While working with it, I had to make two small changes to the script of @vanlummelhuizen. I put these in a pull request because pull requests are cool: https://github.com/vanlummelhuizen/CNGT-scripts/pull/1
@vanlummelhuizen, the result per region has this format [{'regionA':1},{'regionB':2}]. Why not {'regionA':1, 'regionB':2}? I translate from the former to the latter before processing anyway.
As can be seen in the link, quite a number of glosses are not in Signbank. Is this expected?
As EAF directory, i picked eaf/CNGT0000-CNGT0099. Which one should I really use? All of them?

To do:

I'm not sure whether the CNGT repo in use is kept up to date.
I think view should be visited automatically every night, right?

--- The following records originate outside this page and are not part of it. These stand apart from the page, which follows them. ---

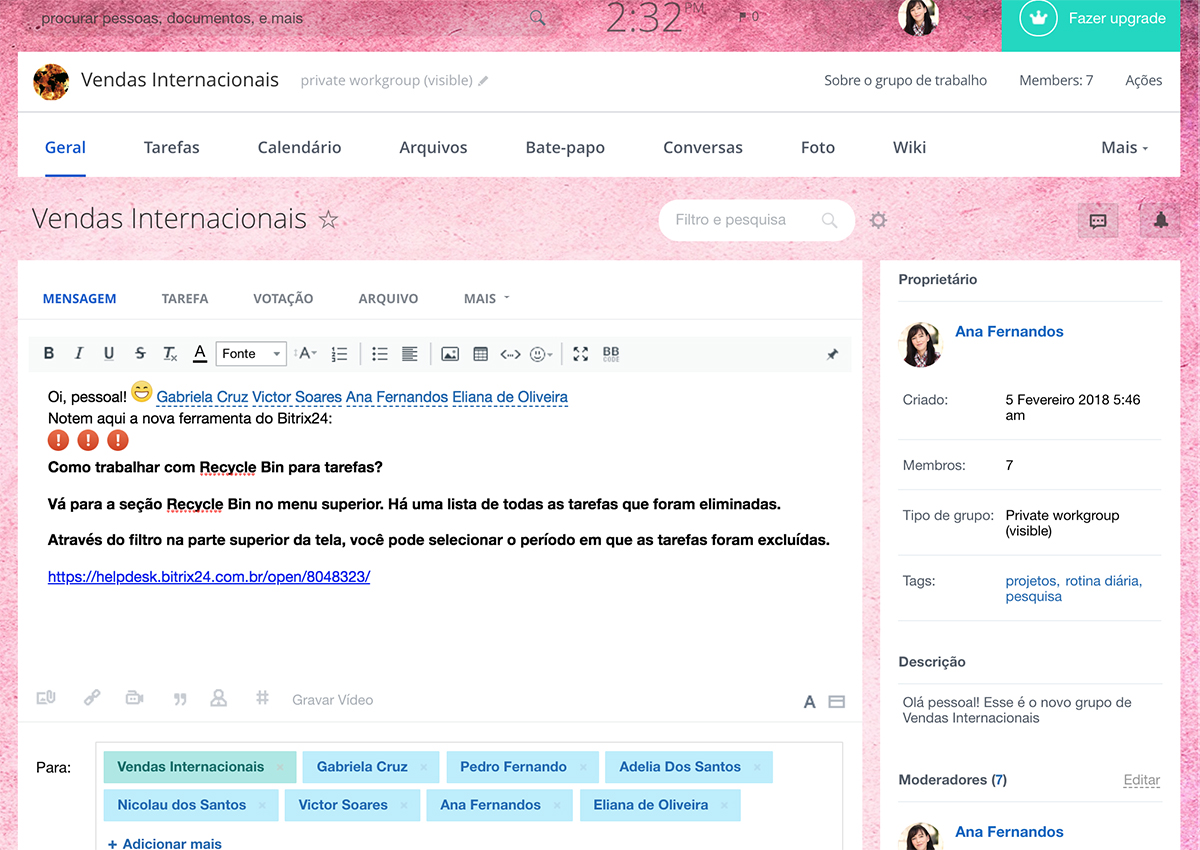Open the text color picker
Image resolution: width=1200 pixels, height=850 pixels.
coord(200,354)
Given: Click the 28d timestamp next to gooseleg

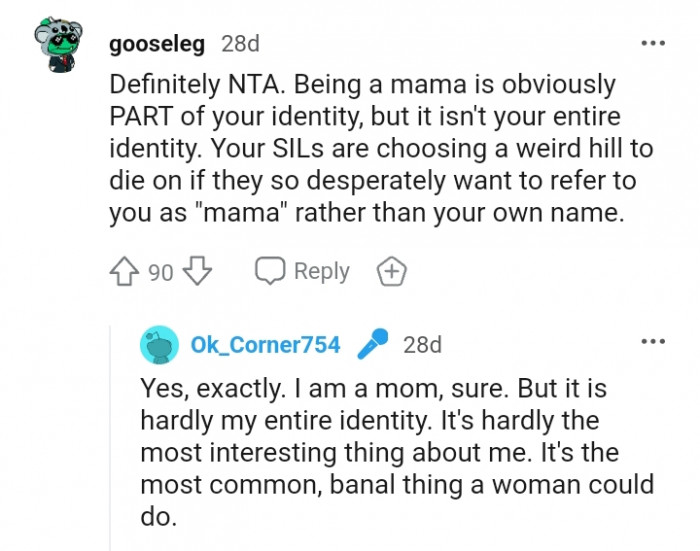Looking at the screenshot, I should (x=240, y=44).
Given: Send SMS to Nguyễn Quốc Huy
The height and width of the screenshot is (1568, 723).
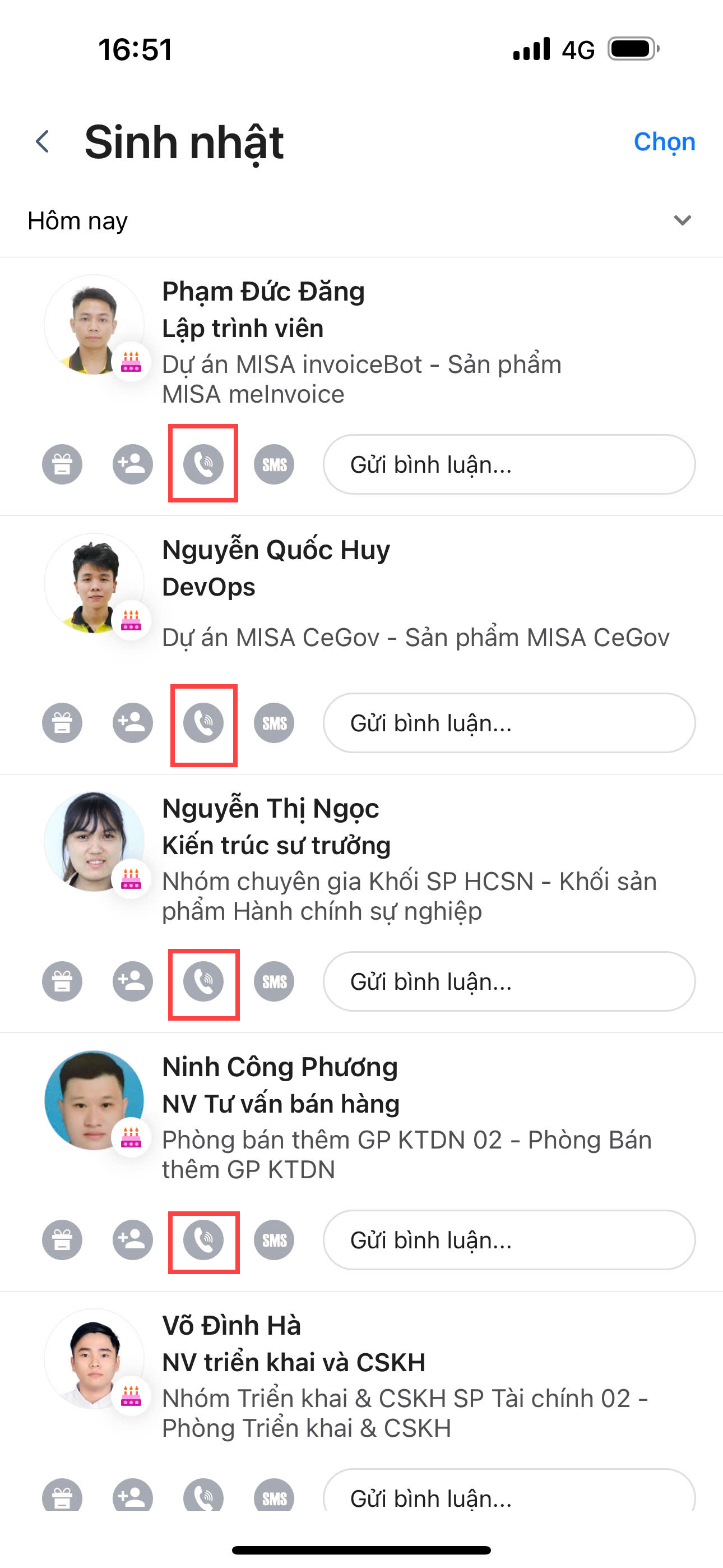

vanlummelhuizen commented 8 years ago

@Woseseltops Answers to your questions/remarks (in order of appearance):

I gave you a pull request back right away. Because they are apparently cool. (I messed up one comment message along the way, so if you stumble upon identical messages, blame me)
I changed the structure of the result per region.
I would say so. @ocrasborn will know for sure.
I cannot imagine you shouldn't use all of them.

ocrasborn commented 8 years ago

@Woseseltops @vanlummelhuizen : indeed, it is expected that not all glosses appear in the corpus. (incidentally, @vanlummelhuizen , this is why we changed cngt.ecv to ngt.ecv at some point). Although the Corpus NGT is our largest dataset, it's not the only one, and NGT Signbank should ideally include all the words of the language, whatever their source.

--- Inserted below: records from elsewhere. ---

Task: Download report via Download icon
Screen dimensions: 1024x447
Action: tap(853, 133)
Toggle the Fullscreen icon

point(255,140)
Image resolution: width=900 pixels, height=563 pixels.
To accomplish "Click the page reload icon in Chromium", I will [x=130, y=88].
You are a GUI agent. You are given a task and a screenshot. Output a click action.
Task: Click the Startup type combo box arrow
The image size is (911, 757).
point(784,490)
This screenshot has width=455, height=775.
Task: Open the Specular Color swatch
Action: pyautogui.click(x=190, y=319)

ocrasborn commented 8 years ago

Something goes wrong in the script, @Woseseltops / @vanlummelhuizen : the number of signers is counted overall, but not per region. The fields "Number of signers in [Amsterdam, Rotterdam, ...]" are always empty now.

Woseseltops commented 8 years ago

I changed the structure of the result per region.

Okay, I pulled your changes and updated my script

I cannot imagine you shouldn't use all of them.

Okay, the view now gets all EAF files. Because this takes quite a few minutes, I've added a functionality where you can select which folder you want to process. For example:

http://signbank.science.ru.nl/dictionary/update_cngt_counts/6

will only do the 6th folder. When no number is present, all folders will be processed.

indeed, it is expected that not all glosses appear in the corpus

I think you answered the opposite question, @ocrasborn :). My question is, not all glosses found by the script of @vanlummelhuizen are also in Signbank. The output lists these glosses; click the link above for example.

the number of signers is counted overall, but not per region

Note: previously, I only processed the first EAF folder. Now that I've processed all folders, more fields are filled. Still, only the regional 'Number of occurrences' are filled, not the regional 'Number of signers'. If I'm not mistaken, the script does not output these?

Questions for @ocrasborn:

How often should the CNGT repo be updated?
How often should the counts in Signbank be updated?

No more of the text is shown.